[Stored records]
•••

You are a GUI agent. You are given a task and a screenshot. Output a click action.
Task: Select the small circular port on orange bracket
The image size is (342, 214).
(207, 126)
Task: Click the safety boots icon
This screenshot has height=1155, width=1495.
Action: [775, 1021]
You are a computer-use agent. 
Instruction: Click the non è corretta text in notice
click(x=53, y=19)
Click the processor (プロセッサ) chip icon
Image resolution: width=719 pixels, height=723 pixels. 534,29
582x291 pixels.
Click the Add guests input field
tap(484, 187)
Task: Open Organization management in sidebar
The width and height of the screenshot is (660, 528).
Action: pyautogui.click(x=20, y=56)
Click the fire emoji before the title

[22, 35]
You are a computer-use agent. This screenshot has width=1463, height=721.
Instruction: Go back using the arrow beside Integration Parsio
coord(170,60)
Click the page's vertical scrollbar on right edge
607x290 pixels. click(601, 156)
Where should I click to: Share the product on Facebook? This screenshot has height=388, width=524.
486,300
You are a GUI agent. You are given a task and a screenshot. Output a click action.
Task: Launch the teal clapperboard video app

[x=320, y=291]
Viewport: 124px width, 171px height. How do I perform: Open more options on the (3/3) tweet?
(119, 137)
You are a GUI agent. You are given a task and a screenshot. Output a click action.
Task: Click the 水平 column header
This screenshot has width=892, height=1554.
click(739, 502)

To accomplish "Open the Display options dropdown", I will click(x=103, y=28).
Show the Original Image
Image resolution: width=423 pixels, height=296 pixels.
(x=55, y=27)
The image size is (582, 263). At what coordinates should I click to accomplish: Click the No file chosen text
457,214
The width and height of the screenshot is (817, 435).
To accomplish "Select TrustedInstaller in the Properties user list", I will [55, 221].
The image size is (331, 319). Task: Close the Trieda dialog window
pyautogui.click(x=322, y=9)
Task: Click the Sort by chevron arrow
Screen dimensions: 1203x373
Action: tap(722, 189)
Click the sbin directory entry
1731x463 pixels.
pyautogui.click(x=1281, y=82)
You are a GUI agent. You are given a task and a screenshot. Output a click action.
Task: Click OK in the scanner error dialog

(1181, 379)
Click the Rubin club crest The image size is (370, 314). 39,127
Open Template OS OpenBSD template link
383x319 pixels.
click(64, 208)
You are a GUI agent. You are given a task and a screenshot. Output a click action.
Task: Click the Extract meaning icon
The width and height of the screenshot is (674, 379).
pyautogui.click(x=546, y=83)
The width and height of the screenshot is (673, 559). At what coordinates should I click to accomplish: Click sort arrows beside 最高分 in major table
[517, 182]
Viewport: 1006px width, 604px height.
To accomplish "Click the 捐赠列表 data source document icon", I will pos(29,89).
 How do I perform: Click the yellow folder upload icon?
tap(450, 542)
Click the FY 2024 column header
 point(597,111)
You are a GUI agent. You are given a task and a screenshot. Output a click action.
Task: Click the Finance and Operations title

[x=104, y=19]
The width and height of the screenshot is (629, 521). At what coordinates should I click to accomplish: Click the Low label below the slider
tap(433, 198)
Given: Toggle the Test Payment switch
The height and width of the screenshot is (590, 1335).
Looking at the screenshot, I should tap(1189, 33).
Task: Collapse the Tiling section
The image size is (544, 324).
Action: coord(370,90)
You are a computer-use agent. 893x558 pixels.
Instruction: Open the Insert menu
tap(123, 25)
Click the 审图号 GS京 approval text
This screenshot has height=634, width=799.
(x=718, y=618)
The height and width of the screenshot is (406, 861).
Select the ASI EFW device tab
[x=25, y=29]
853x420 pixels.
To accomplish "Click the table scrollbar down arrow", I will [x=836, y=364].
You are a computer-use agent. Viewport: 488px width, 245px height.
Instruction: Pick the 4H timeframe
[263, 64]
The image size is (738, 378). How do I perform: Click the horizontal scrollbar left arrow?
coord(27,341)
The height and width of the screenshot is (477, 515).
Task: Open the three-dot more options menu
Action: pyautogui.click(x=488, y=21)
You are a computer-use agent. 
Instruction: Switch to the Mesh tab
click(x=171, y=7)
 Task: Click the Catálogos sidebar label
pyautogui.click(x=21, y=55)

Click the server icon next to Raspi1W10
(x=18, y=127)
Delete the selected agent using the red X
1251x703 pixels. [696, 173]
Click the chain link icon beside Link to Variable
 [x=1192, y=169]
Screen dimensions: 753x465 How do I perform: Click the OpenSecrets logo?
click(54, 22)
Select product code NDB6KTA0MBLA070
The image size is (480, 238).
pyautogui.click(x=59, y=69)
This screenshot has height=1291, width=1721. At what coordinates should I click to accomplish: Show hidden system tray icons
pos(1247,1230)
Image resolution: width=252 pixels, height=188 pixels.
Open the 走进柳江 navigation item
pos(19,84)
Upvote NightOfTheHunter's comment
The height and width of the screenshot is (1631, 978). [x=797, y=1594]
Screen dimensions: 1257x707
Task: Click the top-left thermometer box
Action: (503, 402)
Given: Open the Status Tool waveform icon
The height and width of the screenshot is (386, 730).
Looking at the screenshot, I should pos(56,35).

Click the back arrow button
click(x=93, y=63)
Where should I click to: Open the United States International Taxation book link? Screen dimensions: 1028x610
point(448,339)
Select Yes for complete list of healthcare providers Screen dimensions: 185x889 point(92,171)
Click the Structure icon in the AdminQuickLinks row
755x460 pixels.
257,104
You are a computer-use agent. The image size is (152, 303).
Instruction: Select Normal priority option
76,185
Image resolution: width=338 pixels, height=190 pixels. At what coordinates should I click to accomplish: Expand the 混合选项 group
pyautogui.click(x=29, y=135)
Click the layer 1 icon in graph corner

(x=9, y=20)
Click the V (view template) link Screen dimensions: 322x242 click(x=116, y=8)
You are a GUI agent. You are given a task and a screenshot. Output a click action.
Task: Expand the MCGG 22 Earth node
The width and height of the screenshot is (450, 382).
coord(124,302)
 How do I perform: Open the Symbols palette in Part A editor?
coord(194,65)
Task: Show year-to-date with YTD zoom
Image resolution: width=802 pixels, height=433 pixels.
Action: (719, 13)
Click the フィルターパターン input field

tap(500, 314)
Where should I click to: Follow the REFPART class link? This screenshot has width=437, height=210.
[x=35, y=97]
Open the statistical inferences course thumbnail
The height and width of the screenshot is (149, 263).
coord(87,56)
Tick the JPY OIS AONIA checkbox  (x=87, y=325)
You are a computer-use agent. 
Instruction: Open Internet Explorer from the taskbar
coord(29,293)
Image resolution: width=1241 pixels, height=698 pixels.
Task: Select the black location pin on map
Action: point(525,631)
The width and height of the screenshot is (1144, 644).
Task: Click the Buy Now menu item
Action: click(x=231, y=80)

•••

## [Directions]
The response should be an exact copy of every line above.

## [Task result]
You are a GUI agent. You are given a task and a screenshot. Output a click action.
Task: Select the small circular port on orange bracket
The image size is (342, 214).
(207, 126)
Task: Click the safety boots icon
This screenshot has height=1155, width=1495.
Action: [775, 1021]
You are a computer-use agent. 
Instruction: Click the non è corretta text in notice
click(x=53, y=19)
Click the processor (プロセッサ) chip icon
Image resolution: width=719 pixels, height=723 pixels. 534,29
582x291 pixels.
Click the Add guests input field
tap(484, 187)
Task: Open Organization management in sidebar
The width and height of the screenshot is (660, 528).
Action: pyautogui.click(x=20, y=56)
Click the fire emoji before the title

[22, 35]
You are a computer-use agent. This screenshot has width=1463, height=721.
Instruction: Go back using the arrow beside Integration Parsio
coord(170,60)
Click the page's vertical scrollbar on right edge
607x290 pixels. click(601, 156)
Where should I click to: Share the product on Facebook? This screenshot has height=388, width=524.
486,300
You are a GUI agent. You are given a task and a screenshot. Output a click action.
Task: Launch the teal clapperboard video app

[x=320, y=291]
Viewport: 124px width, 171px height. How do I perform: Open more options on the (3/3) tweet?
(119, 137)
You are a GUI agent. You are given a task and a screenshot. Output a click action.
Task: Click the 水平 column header
This screenshot has width=892, height=1554.
click(739, 502)

To accomplish "Open the Display options dropdown", I will click(x=103, y=28).
Show the Original Image
Image resolution: width=423 pixels, height=296 pixels.
(x=55, y=27)
The image size is (582, 263). At what coordinates should I click to accomplish: Click the No file chosen text
457,214
The width and height of the screenshot is (817, 435).
To accomplish "Select TrustedInstaller in the Properties user list", I will [55, 221].
The image size is (331, 319). Task: Close the Trieda dialog window
pyautogui.click(x=322, y=9)
Task: Click the Sort by chevron arrow
Screen dimensions: 1203x373
Action: tap(722, 189)
Click the sbin directory entry
1731x463 pixels.
pyautogui.click(x=1281, y=82)
You are a GUI agent. You are given a task and a screenshot. Output a click action.
Task: Click OK in the scanner error dialog

(1181, 379)
Click the Rubin club crest The image size is (370, 314). 39,127
Open Template OS OpenBSD template link
383x319 pixels.
click(64, 208)
You are a GUI agent. You are given a task and a screenshot. Output a click action.
Task: Click the Extract meaning icon
The width and height of the screenshot is (674, 379).
pyautogui.click(x=546, y=83)
The width and height of the screenshot is (673, 559). At what coordinates should I click to accomplish: Click sort arrows beside 最高分 in major table
[517, 182]
Viewport: 1006px width, 604px height.
To accomplish "Click the 捐赠列表 data source document icon", I will pos(29,89).
 How do I perform: Click the yellow folder upload icon?
tap(450, 542)
Click the FY 2024 column header
 point(597,111)
You are a GUI agent. You are given a task and a screenshot. Output a click action.
Task: Click the Finance and Operations title

[x=104, y=19]
The width and height of the screenshot is (629, 521). At what coordinates should I click to accomplish: Click the Low label below the slider
tap(433, 198)
Given: Toggle the Test Payment switch
The height and width of the screenshot is (590, 1335).
Looking at the screenshot, I should tap(1189, 33).
Task: Collapse the Tiling section
The image size is (544, 324).
Action: coord(370,90)
You are a computer-use agent. 893x558 pixels.
Instruction: Open the Insert menu
tap(123, 25)
Click the 审图号 GS京 approval text
This screenshot has height=634, width=799.
(x=718, y=618)
The height and width of the screenshot is (406, 861).
Select the ASI EFW device tab
[x=25, y=29]
853x420 pixels.
To accomplish "Click the table scrollbar down arrow", I will [x=836, y=364].
You are a computer-use agent. Viewport: 488px width, 245px height.
Instruction: Pick the 4H timeframe
[263, 64]
The image size is (738, 378). How do I perform: Click the horizontal scrollbar left arrow?
coord(27,341)
The height and width of the screenshot is (477, 515).
Task: Open the three-dot more options menu
Action: pyautogui.click(x=488, y=21)
You are a computer-use agent. 
Instruction: Switch to the Mesh tab
click(x=171, y=7)
 Task: Click the Catálogos sidebar label
pyautogui.click(x=21, y=55)

Click the server icon next to Raspi1W10
(x=18, y=127)
Delete the selected agent using the red X
1251x703 pixels. [696, 173]
Click the chain link icon beside Link to Variable
 [x=1192, y=169]
Screen dimensions: 753x465 How do I perform: Click the OpenSecrets logo?
click(54, 22)
Select product code NDB6KTA0MBLA070
The image size is (480, 238).
pyautogui.click(x=59, y=69)
This screenshot has height=1291, width=1721. At what coordinates should I click to accomplish: Show hidden system tray icons
pos(1247,1230)
Image resolution: width=252 pixels, height=188 pixels.
Open the 走进柳江 navigation item
pos(19,84)
Upvote NightOfTheHunter's comment
The height and width of the screenshot is (1631, 978). [x=797, y=1594]
Screen dimensions: 1257x707
Task: Click the top-left thermometer box
Action: (503, 402)
Given: Open the Status Tool waveform icon
The height and width of the screenshot is (386, 730).
Looking at the screenshot, I should pos(56,35).

Click the back arrow button
click(x=93, y=63)
Where should I click to: Open the United States International Taxation book link? Screen dimensions: 1028x610
point(448,339)
Select Yes for complete list of healthcare providers Screen dimensions: 185x889 point(92,171)
Click the Structure icon in the AdminQuickLinks row
755x460 pixels.
257,104
You are a computer-use agent. The image size is (152, 303).
Instruction: Select Normal priority option
76,185
Image resolution: width=338 pixels, height=190 pixels. At what coordinates should I click to accomplish: Expand the 混合选项 group
pyautogui.click(x=29, y=135)
Click the layer 1 icon in graph corner

(x=9, y=20)
Click the V (view template) link Screen dimensions: 322x242 click(x=116, y=8)
You are a GUI agent. You are given a task and a screenshot. Output a click action.
Task: Expand the MCGG 22 Earth node
The width and height of the screenshot is (450, 382).
coord(124,302)
 How do I perform: Open the Symbols palette in Part A editor?
coord(194,65)
Task: Show year-to-date with YTD zoom
Image resolution: width=802 pixels, height=433 pixels.
Action: (719, 13)
Click the フィルターパターン input field

tap(500, 314)
Where should I click to: Follow the REFPART class link? This screenshot has width=437, height=210.
[x=35, y=97]
Open the statistical inferences course thumbnail
The height and width of the screenshot is (149, 263).
coord(87,56)
Tick the JPY OIS AONIA checkbox  (x=87, y=325)
You are a computer-use agent. 
Instruction: Open Internet Explorer from the taskbar
coord(29,293)
Image resolution: width=1241 pixels, height=698 pixels.
Task: Select the black location pin on map
Action: point(525,631)
The width and height of the screenshot is (1144, 644).
Task: Click the Buy Now menu item
Action: click(x=231, y=80)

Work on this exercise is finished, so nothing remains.